SPOILER ALERT: Is there a downside to instant information?August 6, 2012 No Comments
By: Mary LaMagna-Reiter, GIS Analyst
First off, my apologies to anyone who may be sick and tired of all of the Olympics coverage. But honestly, the London Olympics is all I’ve lived and breathed in my time off the last week or so. This happens every four years in the summer, and sometimes in the intervening Winter Games too: I turn into a complete Olympic junkie.
This year, however, my Olympic addiction has been at odds with almost every mode of modern, digital technology. No Internet browsing for fear that I will run into results before I’ve had a chance to see an event.

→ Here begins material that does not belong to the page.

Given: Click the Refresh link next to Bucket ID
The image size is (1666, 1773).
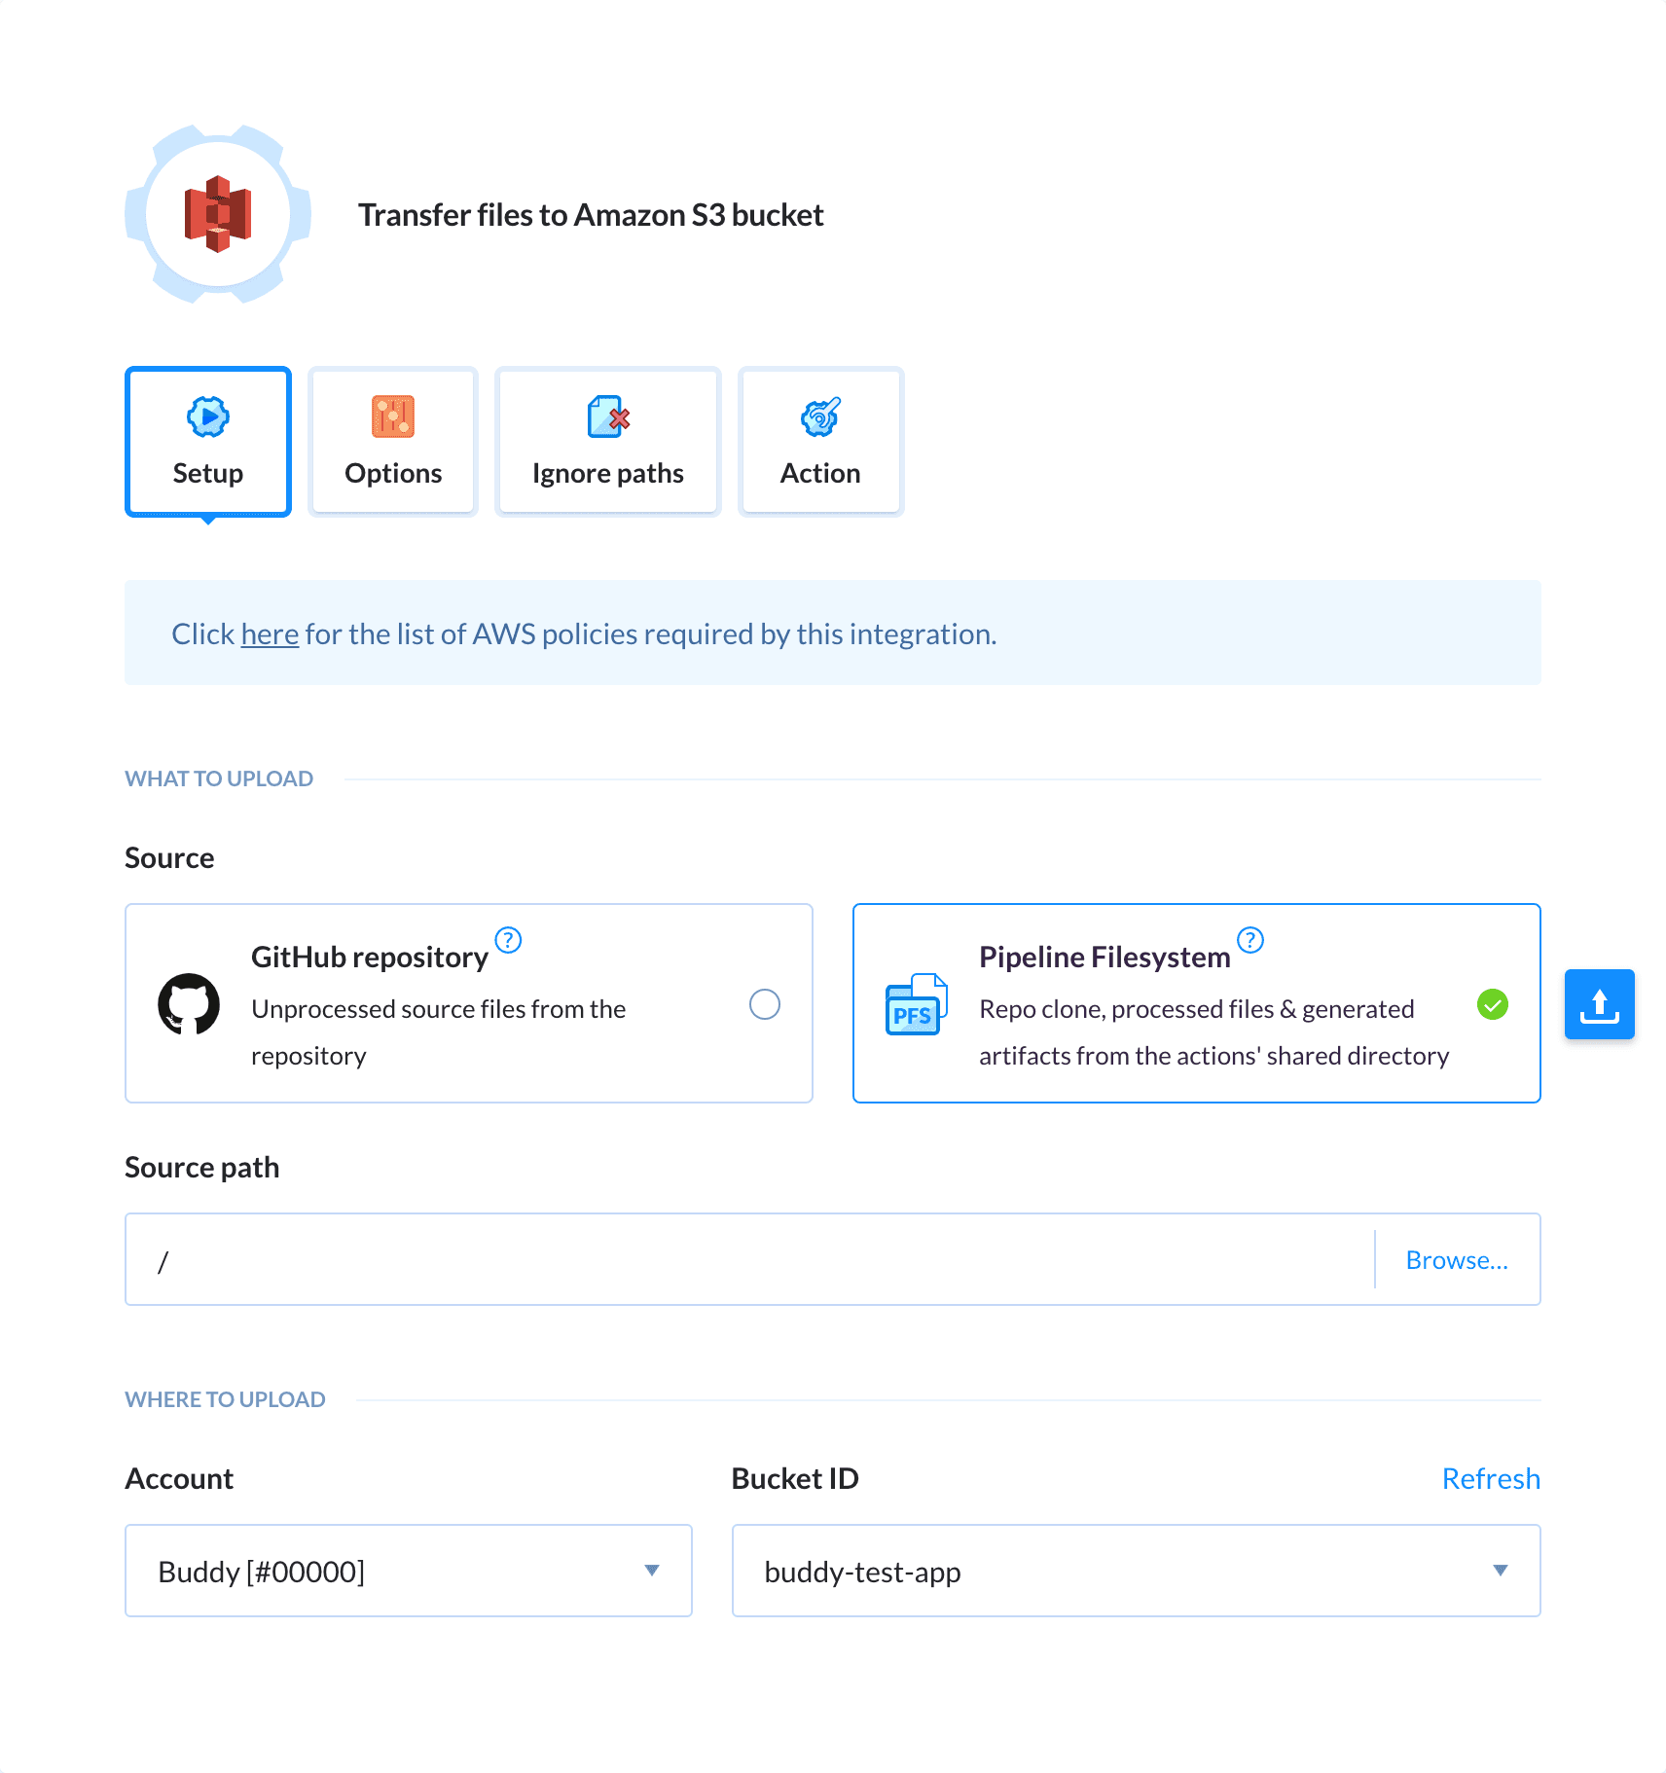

No Facebook until then too for fear that one of my friends will post the day’s results in their status update. And having to issue stern warnings to all co-workers and family members who are receiving updates on their iPhones to not divulge any information.
In a lot of situations, having access to real time information is great. Real-time tracking of deliveries has revolutionized the way we do business. Twitter, Facebook, and other social media have given the world unprecedented access to recent protest movements and society-changing events. And is it really fair to ask Olympians, who are 6 hours ahead of those of us in the Central Time Zone, not to Tweet their happiness of performing well in an event or their disappointment in a poor performance?
It’s probably not. The simple truth is that instant communication and information have become engrained into society and culture. Those of us who still enjoy spending an evening around the TV watching the Olympics will have to adapt… So please, don’t tell me what happened at the Games today.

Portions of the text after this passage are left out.